The Redskins’ contract with wide receiver Paul Richardson is very team friendly in the first year but it increases over the years to the point where he needs to be a very productive receiver in order to justify staying on the roster.

The big picture of the deal is $40 million over five years. A total of $12.5 million is fully guaranteed at signing, which is comprised of a $10 million signing bonus, his $1.5 million 2018 salary, and $1 million of his $5 million 2019 salary.

More money will become guaranteed if Richardson is on the roster as of five days after the start of the league years in 2019 and 2020. The remaining $4 million of his 2019 salary and $3.5 million of his $6 million 2020 salary become guaranteed on those dates.
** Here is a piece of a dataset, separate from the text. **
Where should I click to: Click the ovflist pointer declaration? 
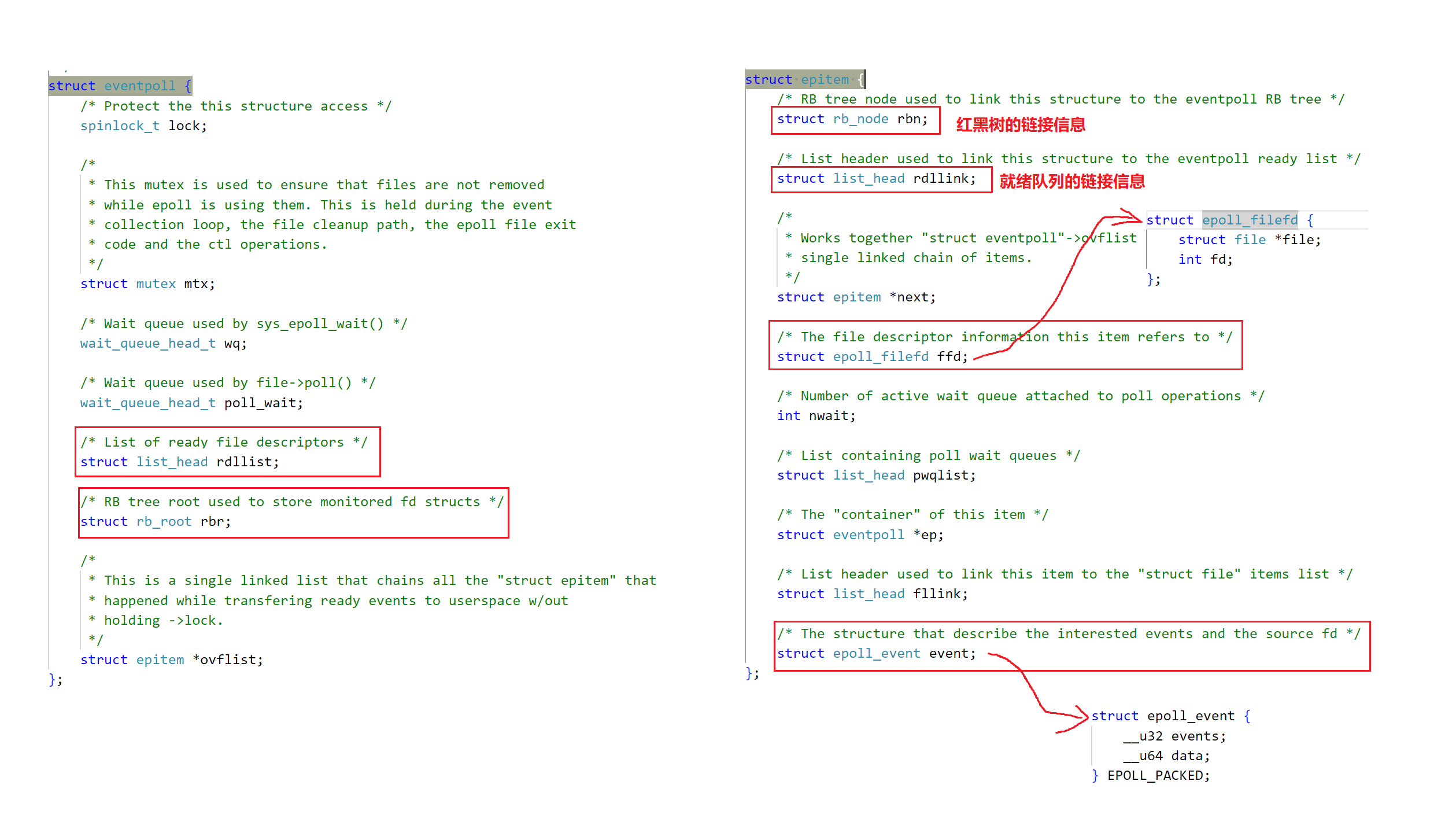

Richardson will get salaries of $7.5 million in 2021 and 2022. Each year of the contract he can earn $500,000 in per-game roster bonuses ($31,250 for each game he is on the 46-man game day roster).

It all adds up to the following salary cap numbers:

2018: $4 million
2019: $7.5 million
2020: $8.5 million
2021: $10 million
2022: $10 million

The average annual value of the contract is $8 million, which is tied for 24th among NFL receivers.

The first window the Redskins have to terminate Richardson’s contract without taking a negative cap hit would be in 2020 as long as they do it prior to the fifth day of the league year when the partial salary guarantee kicks in. They would take a $6 million deal cap hit but they would save a net of $2.5 million.

The last two years, when the cap numbers are at their highest, the Redskins could easily move on, saving $6 million in cap space in 2021 and $8 million in 2022.